Sister Francesca serves a good cup of tea
Brief Historical Background
Frances Margaret Taylor was born in 1832 in London, daughter of a Church of England minister. Seeking a way to express her deep faith, a faith that did not seem to be met in her own church, she joined the Roman Catholic Church and in subsequent years went on to found a religious order that would respond to the needs of the poor in London. After detailed investigation of other religious orders and how they were responding to the cry of the poor and under advice if her spiritual mentors Fanny Taylor (a prolific writer by this time) founded the Poor Servants of the Mother of God in 1869. She took the name Mary Magdalen of the Sacred Heart. September 24, Feast of Our Lady of Mercy, is held as the beginning of the new Congregation. (See biography and rich and detailed history written by Francis Charles Devas, sj.
One more significant historical connection with the Sisters of Mercy is that Miss Fanny Taylor nursed with Sisters of Mercy in the Crimea and credits her deepened faith and her vocation to their example and to the faith of the Irish Catholic soldiers that they nursed together. (Her book Irish Homes and Irish Hearts is on-line https://archive.org/details/irishhomesirishh00tayl ). Another of her books published in 1862 devotes a chapter to the Sisters of Mercy beginning on page 210 https://archive.org/details/ReligiousOrders . Other books are linked here: Taylor, Mary Magdalen, 1832-1900.

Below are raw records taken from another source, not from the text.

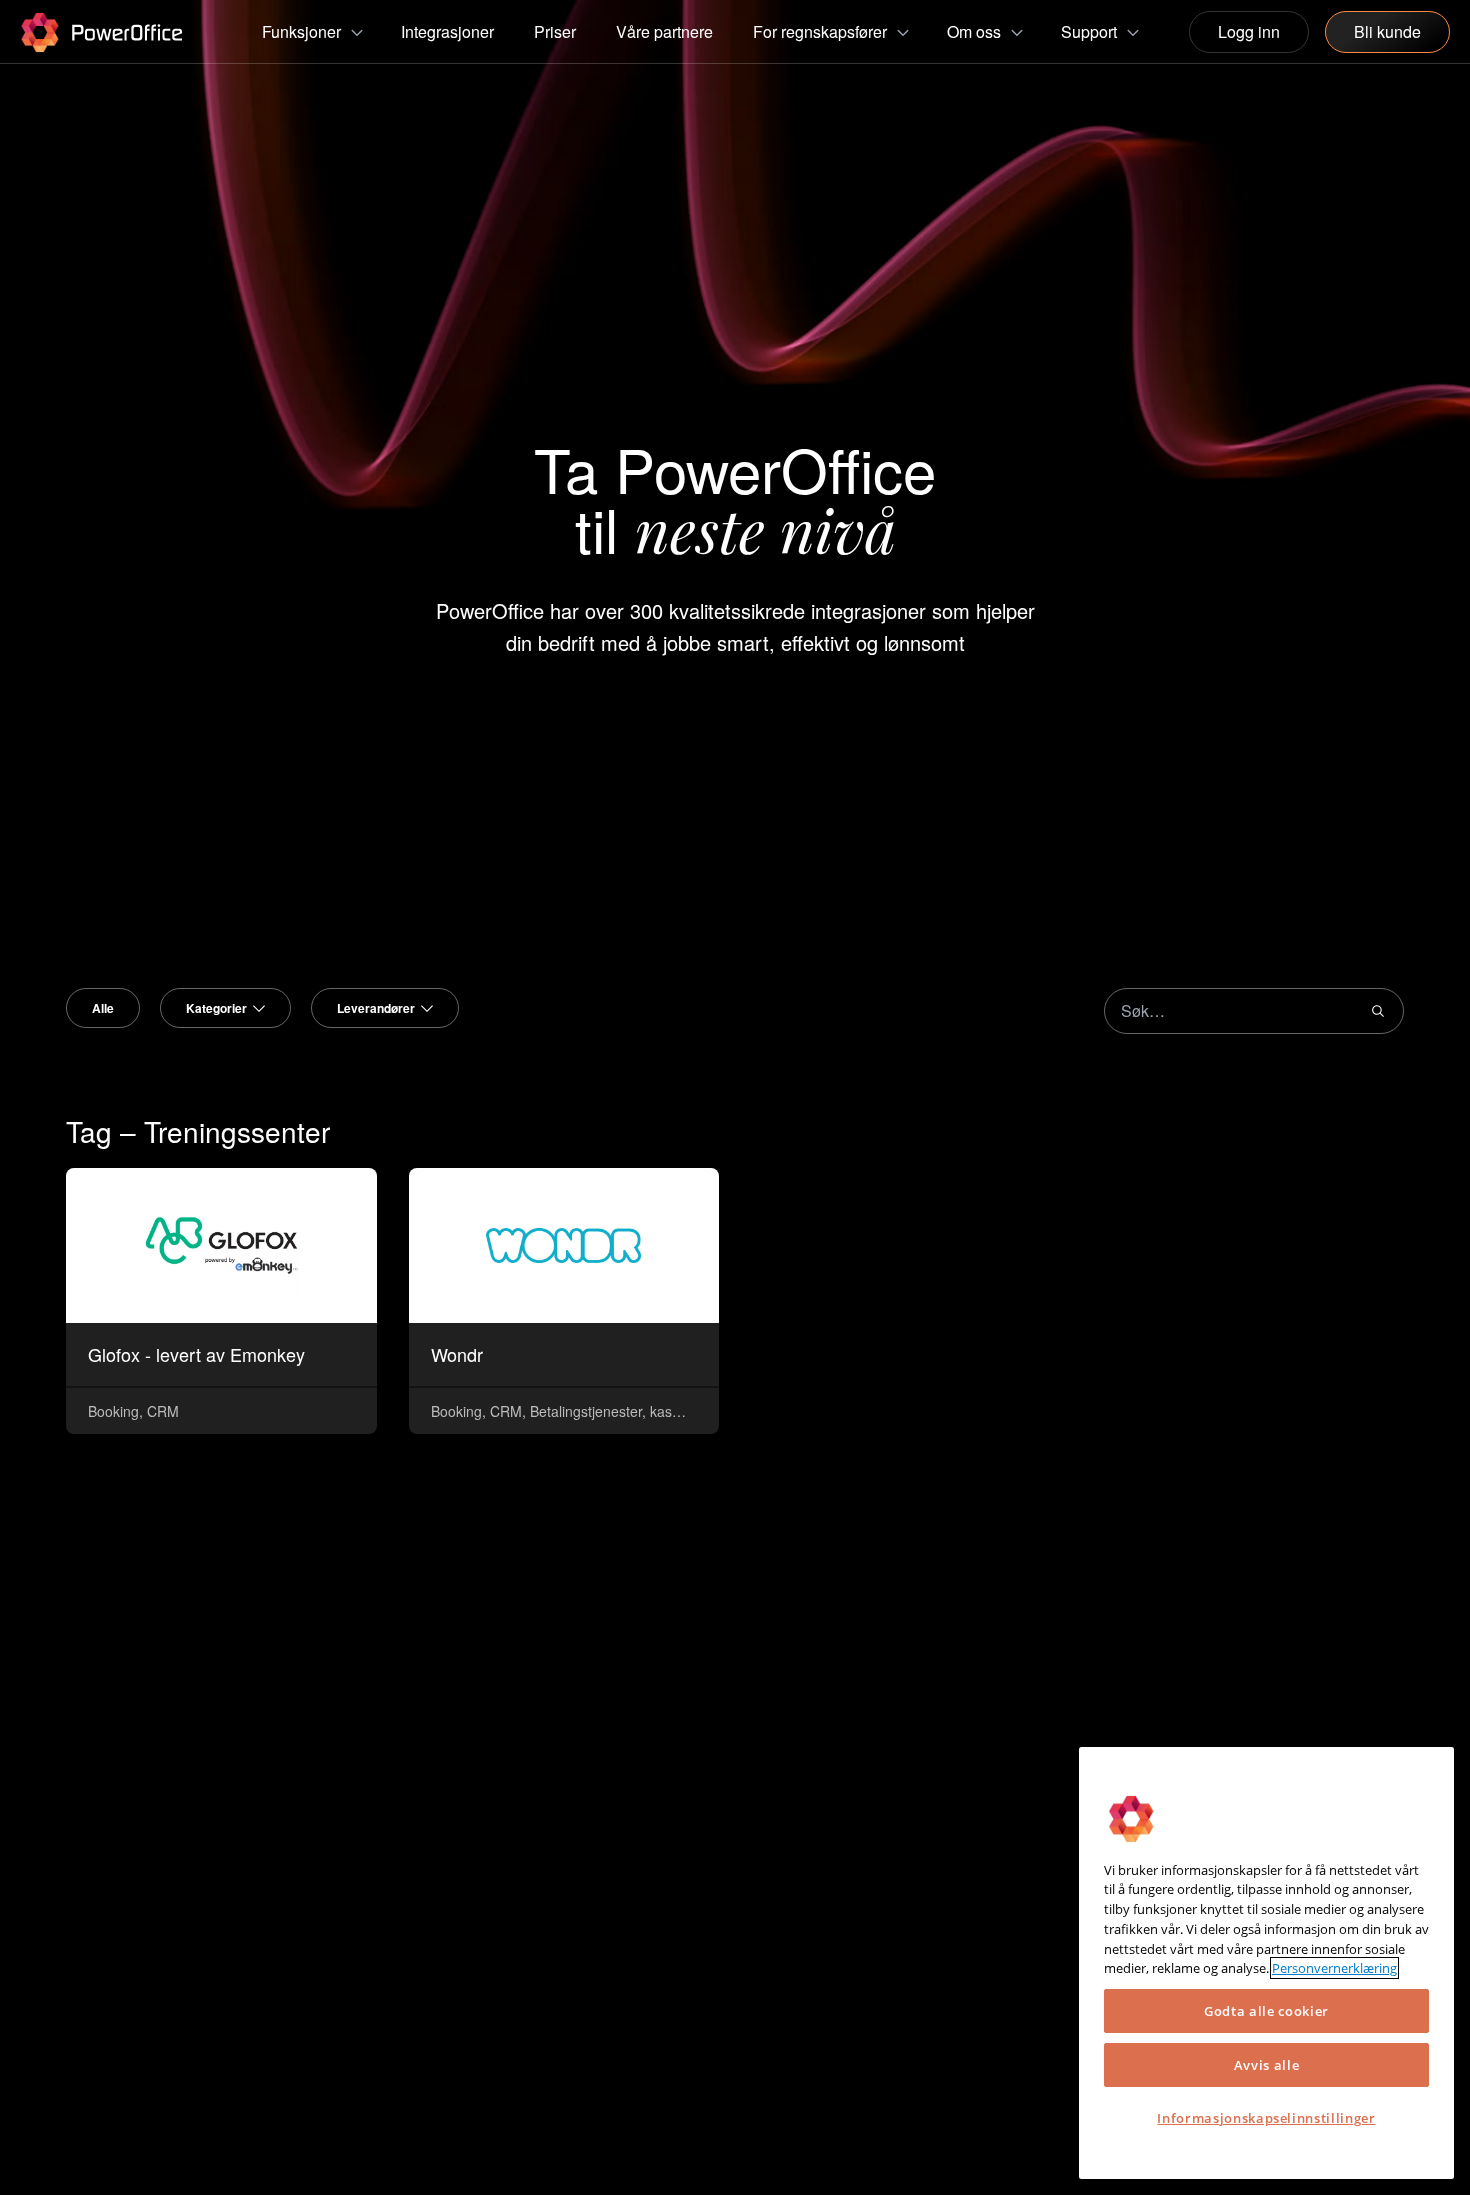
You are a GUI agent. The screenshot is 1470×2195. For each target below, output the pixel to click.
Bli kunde (1387, 31)
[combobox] (225, 1008)
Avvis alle (1267, 2065)
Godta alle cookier (1266, 2011)
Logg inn (1249, 31)
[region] (1266, 1963)
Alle (103, 1008)
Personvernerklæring (1334, 1968)
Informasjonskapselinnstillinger (1266, 2118)
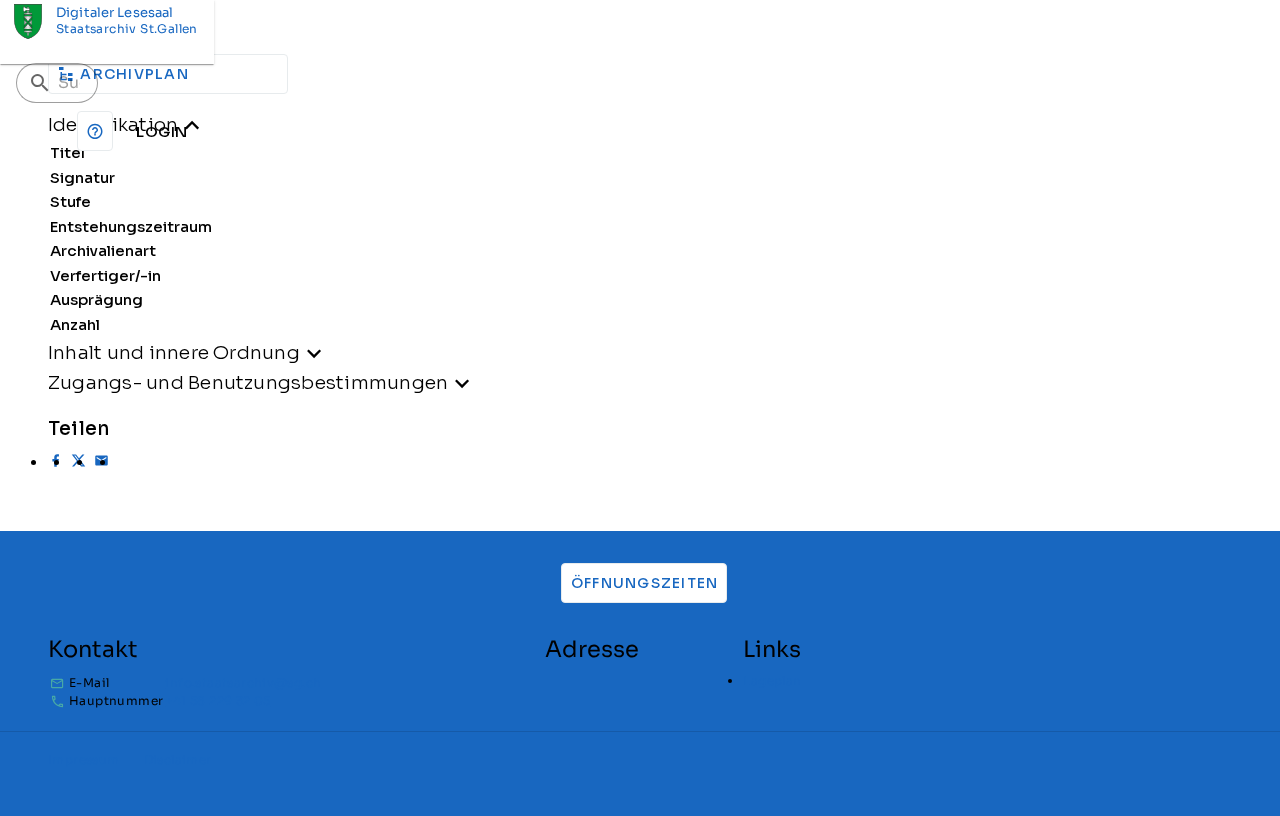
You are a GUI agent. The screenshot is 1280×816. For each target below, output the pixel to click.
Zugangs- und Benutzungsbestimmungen (248, 382)
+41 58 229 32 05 (217, 700)
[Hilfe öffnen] (95, 131)
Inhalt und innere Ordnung (174, 352)
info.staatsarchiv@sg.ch (243, 682)
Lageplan (772, 680)
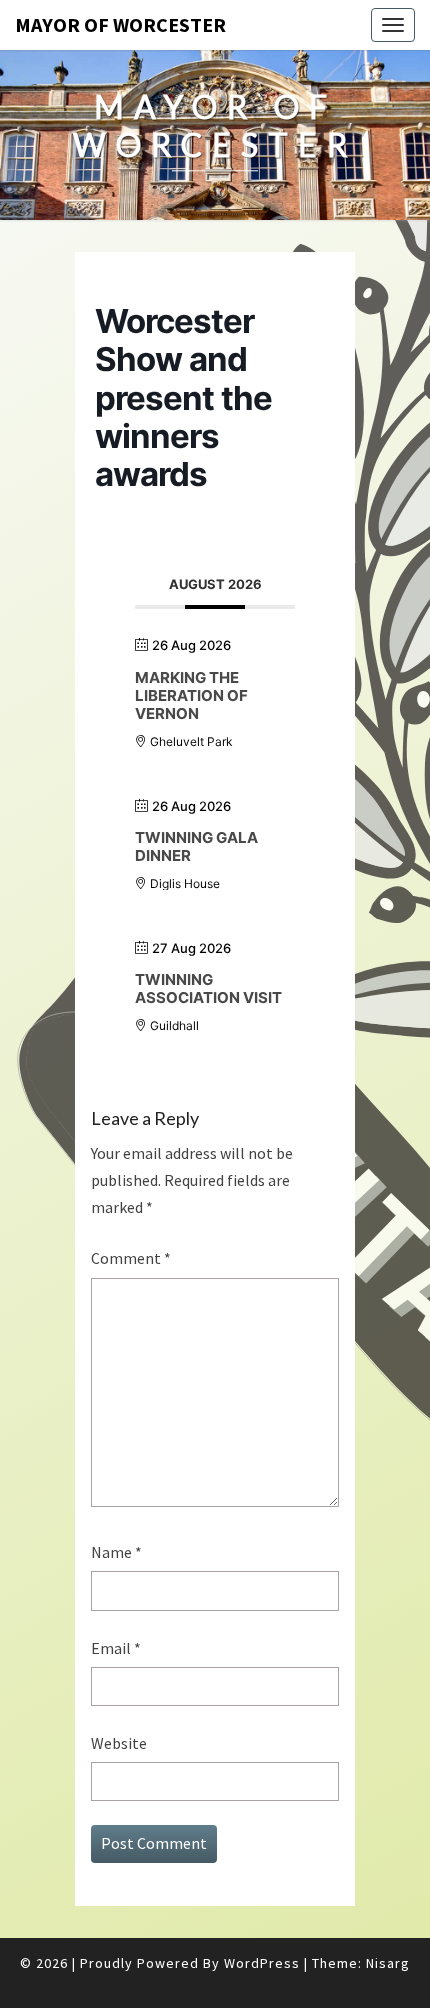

This Mercy Sunday was indeed special as bread was broken in St. Peter’s Square in the morning with Pope Francis presiding and a “good cup of tea” was shared with kindred ‘mercy’ folks in the afternoon.
God’s mercy and God’s sense of unity work in mysterious ways!
On Monday morning the Mercy pilgrims met in the small and beautiful church of Santa Prudenziana which is one of the oldest churches in Rome. There is found the large painted image of Mary, Mother of Mercy in one of the side altars. A copy of this image of Marywas sent to the House of Mercy at Baggot Street by Pope Leo Xlll in 1890 and still hangs in the chapel there. The group gathered before the image to pray in gratitude for the needs of the world and commited themselves to be guardians of the doors of Mercy to those in need. the group sang the sucipe in English and Spanish. The group from Aotearoa New Zealand sang a beautiful hymn in Maori language. The pilgrims sang the Hail Holy Queen and extended to each other an Irish Blessing.
This gathering marked the formal end of the Mercy pilgrimage.
Sincere gratitude is extended to Mary Reynolds rsm for having facilitated the details and format of the pilgrimage. Gratitude is offered to those who led the components of the preparation and orientation of the pilgrims at Mercy International Centre before they left for Rome. Thanks are given to Brenda Dolphin rsm who collaborated with Mary and others to ensure that the local logistics in Rome were in place- accommodations, the gathering meal, transportation, etc. Deep gratitude is offered to the Mercy congregations and facilities who supported and encouraged the piligmage and the pilgrims. It was a world-wide Mercy event that will not be easily forgotten and that will bring many blessings to the Mercy world.